What the task asks:
Answer these from the passage on digital transformation during the pandemic:
1. By how much is the global virtual events market expected to grow over the next six to seven years, according to Grand View Research?
2. What do schools use to assign and turn in homework and tests?
3. What must customers scan to view a digitized restaurant menu?

Watch and Learn: Data Integration and Digital Transformation: Expert Advice
Digital transformation occurred widely and rapidly during the COVID-19 pandemic. With widespread lockdowns, stay-at-home orders, illness, and fear, companies had to use all of the tools and technologies at their disposal to maintain their customer relationships in the chaos. Here are a few ways we saw digital transformation save industries and institutions from total collapse during the pandemic:
Widespread use of video conferencing platforms
Stay-at-home orders sent non-essential employees away from the office to work from home, which completely disrupted the traditional in-office meeting workflow.
Video conferencing platforms already had a place in many businesses, but during the pandemic, they became a staple that transformed the way we meet with colleagues. You can share your screen to guide someone through a process, type questions into a chat while others are presenting, and even host quick video meetings for mental health checks with faraway teammates. The widespread adoption of this technology has changed the way we work, enabling the rise of remote work.
More on Remote Work and Tech: Using Technology to Reimagine Work Post Covid-19
Virtual conferencing platforms also gained major traction, considering you can’t host industry speaking conferences if no one is allowed to travel. Many hosting organizations launched virtual event platforms to keep their events going during COVID-19, hosting live and pre-recorded speaker events where people could pay for digital access.
Past conferences involved extensive event planning, catering, hotels, and air-travel fees, but through this forced digital transformation, many organizations are discovering that you don’t need a physical venue to host an informational event. The global virtual events market is expected to grow by 23.2% over the next six to seven years, according to Grand View Research.
The way students learn and teachers teach has changed dramatically during the pandemic. Some students are learning virtually, some are in person, and many are learning in a hybrid model. This shift in the learning experience required several points of digital transformation, such as:
- Using learning management systems (LMS) to assign and turn in homework and tests.
- Launching video conferencing platforms for teacher lectures and student presentations.
- Ensuring students have internet access and computers or tablets that can securely connect to the school’s network.
Many students are heading back to in-person learning. However, due to the digital transformation school systems had to make during the pandemic, classrooms will likely incorporate more virtual learning elements into lesson plans, particularly for students who struggle with accessibility in a traditional classroom environment.
Virtual dining options
Restaurants were some of the businesses hit hardest by pandemic restrictions, but many of them pivoted and maintained a revenue stream through digital transformation. Restaurants expanded their carry-out and delivery options, partnering with food delivery applications and expanding their customer-facing order applications.
As in-person dining slowly returned, many restaurants found a new form of digital transformation necessary. In order to comply with health department standards and to stay open, they began the digitalization of their menus. This move requires customers to scan a QR code and view the menu on their personal device, instead of receiving a physical copy. As COVID restrictions are fully lifted, these digital transformations may decrease in popularity, but many are likely to stick around because of their convenience for both restaurant staff and customers.

Dataset records:
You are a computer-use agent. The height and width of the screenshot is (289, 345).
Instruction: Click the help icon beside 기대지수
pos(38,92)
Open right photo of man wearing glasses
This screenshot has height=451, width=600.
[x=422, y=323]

Expected answer:
1. 23.2%
2. Learning management systems (LMS)
3. A QR code